Requirement:
Reproduce verbatim the lines of the records beginning with the line that contains "eagerness [240, 479]" and continuing through the end of the records.

[Data listing]
● ● ● ● ● ● ●

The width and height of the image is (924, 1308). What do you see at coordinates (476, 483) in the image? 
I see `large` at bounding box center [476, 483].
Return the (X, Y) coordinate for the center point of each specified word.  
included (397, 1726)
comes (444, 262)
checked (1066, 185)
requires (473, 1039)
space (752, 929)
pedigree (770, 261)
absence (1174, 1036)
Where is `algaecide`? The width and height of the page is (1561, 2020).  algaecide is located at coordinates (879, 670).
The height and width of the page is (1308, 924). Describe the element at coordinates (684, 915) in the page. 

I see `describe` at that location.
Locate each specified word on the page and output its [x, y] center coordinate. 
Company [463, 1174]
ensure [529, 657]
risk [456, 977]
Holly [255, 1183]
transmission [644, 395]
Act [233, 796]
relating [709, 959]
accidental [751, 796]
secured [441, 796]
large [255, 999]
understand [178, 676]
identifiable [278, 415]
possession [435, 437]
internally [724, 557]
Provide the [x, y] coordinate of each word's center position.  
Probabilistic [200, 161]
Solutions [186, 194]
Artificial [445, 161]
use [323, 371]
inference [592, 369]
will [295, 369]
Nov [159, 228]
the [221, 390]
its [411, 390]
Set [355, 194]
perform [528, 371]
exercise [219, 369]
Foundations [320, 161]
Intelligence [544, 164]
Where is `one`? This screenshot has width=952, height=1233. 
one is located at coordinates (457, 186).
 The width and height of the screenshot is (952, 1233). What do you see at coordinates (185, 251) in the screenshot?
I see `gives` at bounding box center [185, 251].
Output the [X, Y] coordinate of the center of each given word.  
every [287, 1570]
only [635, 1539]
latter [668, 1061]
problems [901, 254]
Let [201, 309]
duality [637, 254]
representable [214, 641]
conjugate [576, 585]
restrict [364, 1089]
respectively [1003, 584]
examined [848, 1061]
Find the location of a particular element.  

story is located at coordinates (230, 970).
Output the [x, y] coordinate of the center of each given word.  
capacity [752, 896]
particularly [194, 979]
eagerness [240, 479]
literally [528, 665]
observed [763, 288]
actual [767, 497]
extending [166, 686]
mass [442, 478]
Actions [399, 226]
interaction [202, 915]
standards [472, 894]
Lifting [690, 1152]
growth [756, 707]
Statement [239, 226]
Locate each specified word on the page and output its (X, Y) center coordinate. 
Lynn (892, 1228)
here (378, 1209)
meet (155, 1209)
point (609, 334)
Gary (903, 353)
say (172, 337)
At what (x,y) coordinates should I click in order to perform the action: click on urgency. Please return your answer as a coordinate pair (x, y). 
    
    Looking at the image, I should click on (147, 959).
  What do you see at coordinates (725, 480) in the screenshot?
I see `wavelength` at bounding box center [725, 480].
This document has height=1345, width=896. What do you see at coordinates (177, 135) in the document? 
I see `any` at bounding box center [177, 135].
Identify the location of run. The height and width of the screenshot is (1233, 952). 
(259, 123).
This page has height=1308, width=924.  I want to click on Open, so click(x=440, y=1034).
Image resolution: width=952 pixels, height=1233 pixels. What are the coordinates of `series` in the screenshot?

● ● ● ● ● ● ●

Answer below:
eagerness [240, 479]
literally [528, 665]
observed [763, 288]
actual [767, 497]
extending [166, 686]
mass [442, 478]
Actions [399, 226]
interaction [202, 915]
standards [472, 894]
Lifting [690, 1152]
growth [756, 707]
Statement [239, 226]
Locate each specified word on the page and output its (X, Y) center coordinate. 
Lynn (892, 1228)
here (378, 1209)
meet (155, 1209)
point (609, 334)
Gary (903, 353)
say (172, 337)
At what (x,y) coordinates should I click in order to perform the action: click on urgency. Please return your answer as a coordinate pair (x, y). 
    
    Looking at the image, I should click on (147, 959).
  What do you see at coordinates (725, 480) in the screenshot?
I see `wavelength` at bounding box center [725, 480].
This document has height=1345, width=896. What do you see at coordinates (177, 135) in the document? 
I see `any` at bounding box center [177, 135].
Identify the location of run. The height and width of the screenshot is (1233, 952). 
(259, 123).
This page has height=1308, width=924.  I want to click on Open, so click(x=440, y=1034).
Image resolution: width=952 pixels, height=1233 pixels. What are the coordinates of `series` in the screenshot?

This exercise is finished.